Following the disclosure earlier this year by UCLA Anderson School of Management that it rejected 52 applicants to its MBA program under suspicion of plagiarism, more business schools are turning to paid services that can detect when prospective applicants try to pass off pre-canned work as part of their own application essays, a Financial Times article reports this week.

At UCLA Anderson, detecting plagiarism among applicants was an unanticipated result of going digital with its application process. Anderson’s admissions staff this year began reviewing all applications using iPads. “Once we went digital, all kinds of possibilities opened up, including the option to run admissions essays through Turnitin,” Andrew Ainslie, Anderson’s senior associate dean, told the FT. 

Turnitin, one of several detection software programs available to higher education institutions, has the largest English-language database with 20 billion web pages, 110 million “scholarly items” secured through partnerships with publishers and 200 million papers submitted to the service, the FT reports. According to iParadigms, which markets Turnitin, more than 70 percent of higher education institutions in North America and almost 95 per cent in the United Kingdom have a Turnitin license.

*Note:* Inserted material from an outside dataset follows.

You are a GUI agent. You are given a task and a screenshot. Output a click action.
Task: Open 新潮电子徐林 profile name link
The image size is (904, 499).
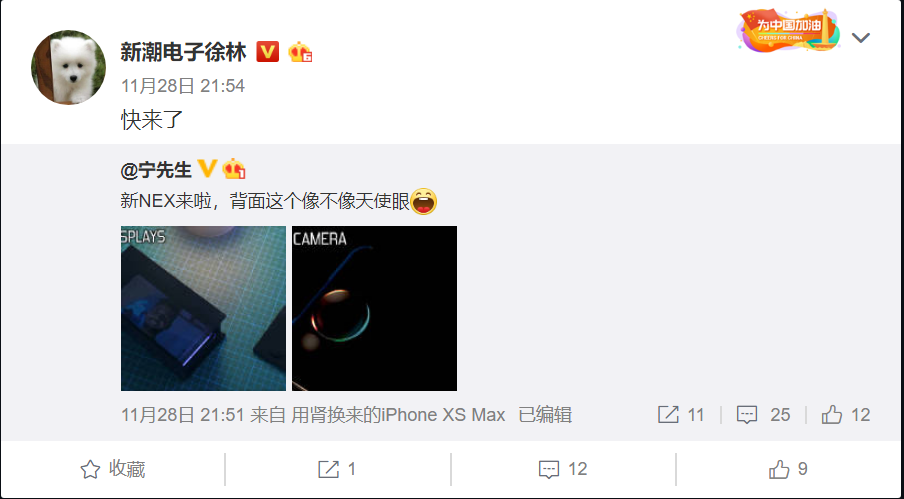click(x=183, y=52)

Used initially more for coursework, admissions staff at institutions that have a Turnitin license can check application essays against the database to receive a plagiarism percentage score. At UCLA Anderson, the decision was to reject applicants whose scores suggested they had plagiarized more than 10 percent of their admissions essays.

According to the FT report, plagiarism among MBA applicants may be on the rise even as business schools attempt to refocus  matriculated students on ethics and honor codes following the financial crisis. “Places on exceptional MBA programs are scarce commodities and the economic return is so substantial that some people are prepared to risk and to try things that would gain them an unfair advantage,” Dave Wilson, chief executive of the Graduate Management Admission Council (GMAC), which owns and administers the GMAT entrance exam, told the FT. For its part, GMAC has invested heavily in biometric palm-vein technology to deter cheating on the GMAT.

Some schools find that simply introducing Turnitin or another detection software leads to a drop in plagiarism, according to the FT. At the UK’s Grenoble Graduate School of Business, Turnitin’s introduction has led to a drop in plagiarism from about 1 in 10 essays to 1 in 100, Patrick O’Sullivan, the school’s director of studies, told the FT. “We noticed initially a rise – because we were detecting more,” he said. “And then a fall in the last two years – particularly dramatic in the last year. It seems the word has got out among students.”

Not all schools have decided to use plagiarism detection software for the application process, but more are considering it, the FT reports. “We talked about the UCLA Anderson story here, to check whether we needed to do something similar,” Elaine Romanelli, senior associate dean at Georgetown McDonough School of Business, told the FT. “We use Turnitin here, but not on admissions essays. However, we do avoid essay questions like ‘explain the role of business schools in preventing another financial meltdown’, because we know they are more likely to find answers to these on the internet,” she said.